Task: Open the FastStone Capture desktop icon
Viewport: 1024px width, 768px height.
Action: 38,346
* * *
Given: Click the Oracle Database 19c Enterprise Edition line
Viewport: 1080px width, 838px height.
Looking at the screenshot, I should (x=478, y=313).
...
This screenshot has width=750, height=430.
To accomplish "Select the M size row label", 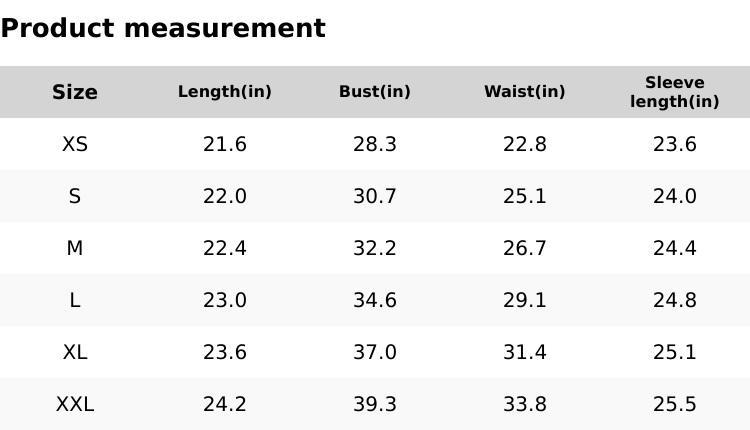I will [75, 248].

▸ What the task asks
Locate each line above that contains the string "Viewport", with case taken into account, and copy every such line in full.

▸ Problem solution
Viewport: 1024px width, 768px height.
Viewport: 1080px width, 838px height.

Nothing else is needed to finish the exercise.